- Extracted entries
'''

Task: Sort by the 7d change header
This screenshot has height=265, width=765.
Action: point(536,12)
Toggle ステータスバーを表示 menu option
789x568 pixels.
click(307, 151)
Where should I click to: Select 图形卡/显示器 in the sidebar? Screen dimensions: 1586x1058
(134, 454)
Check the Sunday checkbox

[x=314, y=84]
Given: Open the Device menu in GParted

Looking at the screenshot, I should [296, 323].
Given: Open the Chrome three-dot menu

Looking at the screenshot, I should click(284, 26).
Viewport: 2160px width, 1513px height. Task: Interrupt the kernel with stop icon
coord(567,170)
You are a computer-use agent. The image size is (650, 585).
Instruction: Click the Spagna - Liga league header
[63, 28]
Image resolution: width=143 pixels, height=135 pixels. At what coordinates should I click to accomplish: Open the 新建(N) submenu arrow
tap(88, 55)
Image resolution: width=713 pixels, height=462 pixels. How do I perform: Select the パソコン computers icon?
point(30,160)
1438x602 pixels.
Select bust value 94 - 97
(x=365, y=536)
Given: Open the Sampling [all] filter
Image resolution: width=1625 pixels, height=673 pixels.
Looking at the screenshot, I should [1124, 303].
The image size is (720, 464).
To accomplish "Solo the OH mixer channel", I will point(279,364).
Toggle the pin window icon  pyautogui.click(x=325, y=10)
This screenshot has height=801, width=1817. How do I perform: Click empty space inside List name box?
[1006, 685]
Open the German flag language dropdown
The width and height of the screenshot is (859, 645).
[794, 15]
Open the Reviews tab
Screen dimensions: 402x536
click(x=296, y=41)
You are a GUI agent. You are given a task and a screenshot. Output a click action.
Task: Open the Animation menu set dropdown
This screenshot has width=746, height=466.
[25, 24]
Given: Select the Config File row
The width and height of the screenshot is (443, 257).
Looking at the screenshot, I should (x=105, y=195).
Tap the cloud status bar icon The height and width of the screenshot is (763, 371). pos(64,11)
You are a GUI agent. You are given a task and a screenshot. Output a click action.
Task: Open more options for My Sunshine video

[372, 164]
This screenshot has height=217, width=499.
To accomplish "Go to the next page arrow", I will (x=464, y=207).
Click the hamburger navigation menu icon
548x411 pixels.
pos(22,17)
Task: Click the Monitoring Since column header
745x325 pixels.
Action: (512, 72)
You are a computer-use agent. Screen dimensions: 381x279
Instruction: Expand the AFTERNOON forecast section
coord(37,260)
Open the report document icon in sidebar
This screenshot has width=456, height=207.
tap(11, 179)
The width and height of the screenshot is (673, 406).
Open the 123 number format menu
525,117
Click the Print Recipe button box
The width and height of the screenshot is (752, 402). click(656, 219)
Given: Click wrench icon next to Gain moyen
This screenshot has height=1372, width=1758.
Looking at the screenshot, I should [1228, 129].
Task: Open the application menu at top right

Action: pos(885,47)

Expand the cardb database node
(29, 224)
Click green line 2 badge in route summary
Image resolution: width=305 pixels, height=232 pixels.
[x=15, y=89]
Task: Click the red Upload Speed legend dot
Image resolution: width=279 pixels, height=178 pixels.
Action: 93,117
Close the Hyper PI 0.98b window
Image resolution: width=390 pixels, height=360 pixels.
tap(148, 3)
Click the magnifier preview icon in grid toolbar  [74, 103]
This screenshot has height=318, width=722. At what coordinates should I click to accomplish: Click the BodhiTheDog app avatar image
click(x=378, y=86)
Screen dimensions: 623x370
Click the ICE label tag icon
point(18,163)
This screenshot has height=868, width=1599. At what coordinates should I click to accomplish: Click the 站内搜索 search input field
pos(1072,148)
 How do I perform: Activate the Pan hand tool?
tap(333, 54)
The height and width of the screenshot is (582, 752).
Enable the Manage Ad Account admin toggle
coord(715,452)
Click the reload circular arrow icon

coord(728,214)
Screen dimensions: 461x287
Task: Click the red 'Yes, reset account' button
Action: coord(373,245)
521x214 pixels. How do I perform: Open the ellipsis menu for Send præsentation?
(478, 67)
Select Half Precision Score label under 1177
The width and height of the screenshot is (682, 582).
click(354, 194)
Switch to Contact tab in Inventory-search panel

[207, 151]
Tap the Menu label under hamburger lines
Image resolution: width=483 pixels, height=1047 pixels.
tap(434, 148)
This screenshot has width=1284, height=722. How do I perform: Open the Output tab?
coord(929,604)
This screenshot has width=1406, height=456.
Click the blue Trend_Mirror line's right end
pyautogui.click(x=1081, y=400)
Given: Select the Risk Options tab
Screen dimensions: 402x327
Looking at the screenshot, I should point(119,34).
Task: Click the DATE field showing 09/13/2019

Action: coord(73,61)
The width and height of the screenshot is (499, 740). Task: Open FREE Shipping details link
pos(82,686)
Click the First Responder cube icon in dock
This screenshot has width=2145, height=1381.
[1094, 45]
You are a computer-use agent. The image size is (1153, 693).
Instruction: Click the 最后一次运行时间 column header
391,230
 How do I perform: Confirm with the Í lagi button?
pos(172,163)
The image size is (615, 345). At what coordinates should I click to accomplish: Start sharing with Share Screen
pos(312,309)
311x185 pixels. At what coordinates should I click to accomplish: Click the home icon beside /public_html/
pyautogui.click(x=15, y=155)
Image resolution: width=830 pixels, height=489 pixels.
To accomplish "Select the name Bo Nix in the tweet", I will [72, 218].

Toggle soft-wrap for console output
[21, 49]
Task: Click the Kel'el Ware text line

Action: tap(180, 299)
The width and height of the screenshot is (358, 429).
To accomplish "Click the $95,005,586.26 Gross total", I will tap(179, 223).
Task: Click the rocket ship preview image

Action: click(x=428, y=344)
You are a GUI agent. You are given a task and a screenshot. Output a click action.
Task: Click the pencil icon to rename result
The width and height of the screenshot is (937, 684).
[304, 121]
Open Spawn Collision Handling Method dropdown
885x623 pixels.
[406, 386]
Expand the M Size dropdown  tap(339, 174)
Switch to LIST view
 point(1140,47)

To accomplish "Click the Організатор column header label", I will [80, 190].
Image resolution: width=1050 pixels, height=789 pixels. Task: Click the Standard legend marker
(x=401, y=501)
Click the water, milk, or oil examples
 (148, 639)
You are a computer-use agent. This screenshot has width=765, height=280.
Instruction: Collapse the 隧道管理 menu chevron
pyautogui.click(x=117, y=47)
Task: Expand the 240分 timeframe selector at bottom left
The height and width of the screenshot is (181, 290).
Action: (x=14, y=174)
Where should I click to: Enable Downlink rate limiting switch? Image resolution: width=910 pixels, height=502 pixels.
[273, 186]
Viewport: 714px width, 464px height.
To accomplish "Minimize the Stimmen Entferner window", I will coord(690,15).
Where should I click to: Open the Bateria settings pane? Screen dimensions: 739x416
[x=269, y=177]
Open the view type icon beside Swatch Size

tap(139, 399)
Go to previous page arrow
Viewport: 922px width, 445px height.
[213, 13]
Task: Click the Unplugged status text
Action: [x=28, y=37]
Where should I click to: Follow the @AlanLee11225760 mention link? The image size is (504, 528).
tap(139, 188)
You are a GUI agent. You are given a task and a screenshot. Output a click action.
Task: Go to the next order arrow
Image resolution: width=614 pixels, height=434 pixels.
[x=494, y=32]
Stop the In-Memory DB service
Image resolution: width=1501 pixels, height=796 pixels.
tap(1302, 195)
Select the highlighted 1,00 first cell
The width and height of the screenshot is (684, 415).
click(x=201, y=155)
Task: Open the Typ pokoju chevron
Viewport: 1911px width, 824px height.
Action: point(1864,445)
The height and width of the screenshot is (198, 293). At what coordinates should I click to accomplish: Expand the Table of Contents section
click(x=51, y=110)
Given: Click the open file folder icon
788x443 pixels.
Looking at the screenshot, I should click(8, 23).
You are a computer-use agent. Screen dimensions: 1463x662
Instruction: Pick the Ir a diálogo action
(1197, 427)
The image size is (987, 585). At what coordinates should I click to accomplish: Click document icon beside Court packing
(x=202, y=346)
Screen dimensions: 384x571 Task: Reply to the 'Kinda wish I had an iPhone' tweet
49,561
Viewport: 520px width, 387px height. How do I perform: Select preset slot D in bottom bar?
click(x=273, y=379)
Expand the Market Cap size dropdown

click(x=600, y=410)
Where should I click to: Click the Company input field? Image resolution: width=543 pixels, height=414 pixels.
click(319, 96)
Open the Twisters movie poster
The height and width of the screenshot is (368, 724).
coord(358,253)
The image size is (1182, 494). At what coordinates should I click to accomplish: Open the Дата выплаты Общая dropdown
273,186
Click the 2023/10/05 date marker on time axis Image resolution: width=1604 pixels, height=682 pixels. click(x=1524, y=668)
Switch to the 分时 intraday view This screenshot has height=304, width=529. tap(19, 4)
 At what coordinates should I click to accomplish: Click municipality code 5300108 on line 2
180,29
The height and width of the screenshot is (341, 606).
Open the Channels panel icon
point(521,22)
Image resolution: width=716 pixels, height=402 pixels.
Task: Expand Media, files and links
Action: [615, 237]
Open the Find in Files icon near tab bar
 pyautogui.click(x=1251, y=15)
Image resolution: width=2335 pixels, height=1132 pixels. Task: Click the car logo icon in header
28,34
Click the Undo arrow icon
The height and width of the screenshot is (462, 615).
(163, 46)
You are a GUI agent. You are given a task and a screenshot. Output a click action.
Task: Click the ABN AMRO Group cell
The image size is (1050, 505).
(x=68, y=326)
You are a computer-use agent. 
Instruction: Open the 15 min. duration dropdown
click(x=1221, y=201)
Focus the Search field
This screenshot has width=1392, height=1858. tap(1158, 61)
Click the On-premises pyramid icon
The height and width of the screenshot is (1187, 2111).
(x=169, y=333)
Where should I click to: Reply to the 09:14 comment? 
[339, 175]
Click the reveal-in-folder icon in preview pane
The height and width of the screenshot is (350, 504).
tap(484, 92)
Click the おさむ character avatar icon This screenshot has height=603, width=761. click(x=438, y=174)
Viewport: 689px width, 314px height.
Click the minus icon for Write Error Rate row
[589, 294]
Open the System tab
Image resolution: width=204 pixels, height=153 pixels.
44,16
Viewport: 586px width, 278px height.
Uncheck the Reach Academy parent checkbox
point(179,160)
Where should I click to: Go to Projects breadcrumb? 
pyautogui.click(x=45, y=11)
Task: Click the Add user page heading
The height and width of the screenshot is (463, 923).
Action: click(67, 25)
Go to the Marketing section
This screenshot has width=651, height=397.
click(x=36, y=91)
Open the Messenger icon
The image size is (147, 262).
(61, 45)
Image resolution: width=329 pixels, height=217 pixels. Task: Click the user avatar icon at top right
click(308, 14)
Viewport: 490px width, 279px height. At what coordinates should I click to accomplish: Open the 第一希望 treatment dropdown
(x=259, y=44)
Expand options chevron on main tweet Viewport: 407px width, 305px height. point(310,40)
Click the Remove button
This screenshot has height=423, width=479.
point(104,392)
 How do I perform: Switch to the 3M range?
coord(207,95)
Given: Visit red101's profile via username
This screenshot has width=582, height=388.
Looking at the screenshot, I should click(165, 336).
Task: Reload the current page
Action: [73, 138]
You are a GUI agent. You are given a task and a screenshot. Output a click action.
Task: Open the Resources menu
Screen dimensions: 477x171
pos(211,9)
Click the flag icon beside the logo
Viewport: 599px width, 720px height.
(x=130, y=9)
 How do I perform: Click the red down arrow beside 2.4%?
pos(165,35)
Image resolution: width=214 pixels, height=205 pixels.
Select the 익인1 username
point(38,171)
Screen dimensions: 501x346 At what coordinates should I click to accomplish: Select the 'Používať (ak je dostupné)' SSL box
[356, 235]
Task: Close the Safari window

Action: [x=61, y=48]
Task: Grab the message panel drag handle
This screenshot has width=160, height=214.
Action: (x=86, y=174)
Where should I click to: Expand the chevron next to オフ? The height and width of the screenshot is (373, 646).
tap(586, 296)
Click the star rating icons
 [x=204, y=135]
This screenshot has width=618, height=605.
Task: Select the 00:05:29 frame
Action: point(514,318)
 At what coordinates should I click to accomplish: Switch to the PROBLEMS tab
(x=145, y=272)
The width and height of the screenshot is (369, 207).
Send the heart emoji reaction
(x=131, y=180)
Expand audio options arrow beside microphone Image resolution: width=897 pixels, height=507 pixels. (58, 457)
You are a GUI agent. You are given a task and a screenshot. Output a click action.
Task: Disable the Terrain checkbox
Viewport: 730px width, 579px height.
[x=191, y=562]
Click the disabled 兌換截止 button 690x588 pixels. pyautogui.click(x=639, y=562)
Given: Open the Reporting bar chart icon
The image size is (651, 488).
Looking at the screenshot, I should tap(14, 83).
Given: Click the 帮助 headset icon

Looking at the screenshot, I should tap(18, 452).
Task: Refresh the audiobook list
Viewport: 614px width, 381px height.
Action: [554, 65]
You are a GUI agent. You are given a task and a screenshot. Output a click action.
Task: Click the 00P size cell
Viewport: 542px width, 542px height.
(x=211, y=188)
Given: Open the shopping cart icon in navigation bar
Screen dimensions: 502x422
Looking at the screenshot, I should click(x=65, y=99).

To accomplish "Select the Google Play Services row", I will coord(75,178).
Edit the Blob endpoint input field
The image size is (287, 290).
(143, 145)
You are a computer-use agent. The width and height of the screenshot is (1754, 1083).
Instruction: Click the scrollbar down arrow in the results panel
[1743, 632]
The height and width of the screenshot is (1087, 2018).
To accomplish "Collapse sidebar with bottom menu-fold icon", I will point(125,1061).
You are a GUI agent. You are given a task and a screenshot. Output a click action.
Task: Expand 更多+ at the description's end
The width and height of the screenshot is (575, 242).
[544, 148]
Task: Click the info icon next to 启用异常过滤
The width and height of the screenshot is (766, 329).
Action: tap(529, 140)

'''

- Request
Duplicate the rows above verbatim, everything from the line containing "Image resolution: width=830" down to the line containing "Action: tap(180, 299)", both included.

- Response
Image resolution: width=830 pixels, height=489 pixels.
To accomplish "Select the name Bo Nix in the tweet", I will [72, 218].

Toggle soft-wrap for console output
[21, 49]
Task: Click the Kel'el Ware text line

Action: tap(180, 299)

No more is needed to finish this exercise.